#### LISTED RECORDS
Content starts
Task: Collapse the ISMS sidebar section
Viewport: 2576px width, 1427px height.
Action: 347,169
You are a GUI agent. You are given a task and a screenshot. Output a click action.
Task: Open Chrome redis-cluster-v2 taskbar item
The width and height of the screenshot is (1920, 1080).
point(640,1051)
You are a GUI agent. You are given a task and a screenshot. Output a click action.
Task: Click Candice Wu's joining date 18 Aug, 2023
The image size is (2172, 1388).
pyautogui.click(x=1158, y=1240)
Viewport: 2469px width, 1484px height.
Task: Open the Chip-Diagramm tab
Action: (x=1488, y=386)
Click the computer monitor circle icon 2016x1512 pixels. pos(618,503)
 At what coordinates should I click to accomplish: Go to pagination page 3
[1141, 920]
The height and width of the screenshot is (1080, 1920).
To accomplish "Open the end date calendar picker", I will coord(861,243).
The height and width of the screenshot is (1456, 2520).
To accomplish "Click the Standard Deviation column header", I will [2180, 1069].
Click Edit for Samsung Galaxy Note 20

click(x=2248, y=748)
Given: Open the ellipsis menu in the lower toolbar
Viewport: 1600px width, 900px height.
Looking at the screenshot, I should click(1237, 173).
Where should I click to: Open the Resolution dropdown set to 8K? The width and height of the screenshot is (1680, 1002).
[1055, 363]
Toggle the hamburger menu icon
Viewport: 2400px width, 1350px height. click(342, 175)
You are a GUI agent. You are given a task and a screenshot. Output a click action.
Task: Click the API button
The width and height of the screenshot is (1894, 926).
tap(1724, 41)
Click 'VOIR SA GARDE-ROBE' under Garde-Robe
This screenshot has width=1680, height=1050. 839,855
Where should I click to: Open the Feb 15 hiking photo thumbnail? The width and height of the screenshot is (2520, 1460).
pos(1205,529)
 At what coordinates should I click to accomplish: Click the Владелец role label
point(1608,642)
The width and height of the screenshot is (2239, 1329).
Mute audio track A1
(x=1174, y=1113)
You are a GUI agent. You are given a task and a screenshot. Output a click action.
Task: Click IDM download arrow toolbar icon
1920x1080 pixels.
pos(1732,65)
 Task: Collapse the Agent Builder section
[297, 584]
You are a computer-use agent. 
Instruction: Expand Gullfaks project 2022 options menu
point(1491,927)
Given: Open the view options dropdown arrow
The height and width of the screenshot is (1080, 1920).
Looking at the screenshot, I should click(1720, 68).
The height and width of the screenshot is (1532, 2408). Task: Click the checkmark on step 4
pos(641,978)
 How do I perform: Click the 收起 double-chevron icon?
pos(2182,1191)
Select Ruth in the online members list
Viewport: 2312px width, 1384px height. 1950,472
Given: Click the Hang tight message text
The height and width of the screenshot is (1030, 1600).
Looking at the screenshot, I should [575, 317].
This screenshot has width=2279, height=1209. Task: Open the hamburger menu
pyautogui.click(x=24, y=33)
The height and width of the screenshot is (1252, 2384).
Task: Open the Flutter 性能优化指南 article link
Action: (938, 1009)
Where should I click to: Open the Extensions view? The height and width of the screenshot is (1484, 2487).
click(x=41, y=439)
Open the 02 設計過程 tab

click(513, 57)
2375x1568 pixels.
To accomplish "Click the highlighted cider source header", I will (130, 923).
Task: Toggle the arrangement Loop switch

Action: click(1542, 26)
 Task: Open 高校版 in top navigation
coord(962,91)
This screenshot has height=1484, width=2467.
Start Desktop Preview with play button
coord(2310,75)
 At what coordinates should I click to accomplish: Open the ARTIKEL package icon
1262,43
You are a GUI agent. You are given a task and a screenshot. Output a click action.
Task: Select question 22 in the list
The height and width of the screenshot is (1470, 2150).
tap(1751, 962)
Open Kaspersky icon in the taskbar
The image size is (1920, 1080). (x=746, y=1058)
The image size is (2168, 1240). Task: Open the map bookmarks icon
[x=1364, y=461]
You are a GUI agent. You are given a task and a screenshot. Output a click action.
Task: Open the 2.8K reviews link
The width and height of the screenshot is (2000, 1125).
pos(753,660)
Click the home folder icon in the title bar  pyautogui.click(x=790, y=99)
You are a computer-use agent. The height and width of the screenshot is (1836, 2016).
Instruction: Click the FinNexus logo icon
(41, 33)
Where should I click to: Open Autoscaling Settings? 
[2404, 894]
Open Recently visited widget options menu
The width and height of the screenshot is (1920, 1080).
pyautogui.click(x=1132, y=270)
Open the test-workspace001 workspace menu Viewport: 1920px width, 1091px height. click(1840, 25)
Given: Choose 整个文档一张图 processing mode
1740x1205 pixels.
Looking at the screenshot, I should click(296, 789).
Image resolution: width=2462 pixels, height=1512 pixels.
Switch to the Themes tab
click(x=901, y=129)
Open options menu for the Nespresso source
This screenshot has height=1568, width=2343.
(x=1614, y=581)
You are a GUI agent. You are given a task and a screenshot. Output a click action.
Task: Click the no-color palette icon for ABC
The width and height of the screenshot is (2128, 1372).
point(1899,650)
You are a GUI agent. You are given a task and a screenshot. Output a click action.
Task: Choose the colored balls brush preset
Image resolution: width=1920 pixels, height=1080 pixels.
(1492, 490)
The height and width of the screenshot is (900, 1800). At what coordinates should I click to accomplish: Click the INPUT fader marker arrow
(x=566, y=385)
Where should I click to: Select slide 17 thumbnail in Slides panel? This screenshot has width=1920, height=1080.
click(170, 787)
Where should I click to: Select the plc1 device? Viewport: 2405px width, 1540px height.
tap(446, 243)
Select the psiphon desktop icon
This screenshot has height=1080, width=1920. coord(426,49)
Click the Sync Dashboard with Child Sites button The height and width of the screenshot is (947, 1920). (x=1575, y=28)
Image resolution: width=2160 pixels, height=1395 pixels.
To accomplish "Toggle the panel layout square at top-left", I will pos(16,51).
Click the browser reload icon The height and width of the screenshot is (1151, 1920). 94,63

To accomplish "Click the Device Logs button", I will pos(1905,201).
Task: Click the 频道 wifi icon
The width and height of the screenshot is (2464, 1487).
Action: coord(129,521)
Content ends
#### PROBLEM REQUIREMENTS
State the number of lines in the records that contain the string "toolbar", and nothing more.

#### FINISHED EXERCISE
2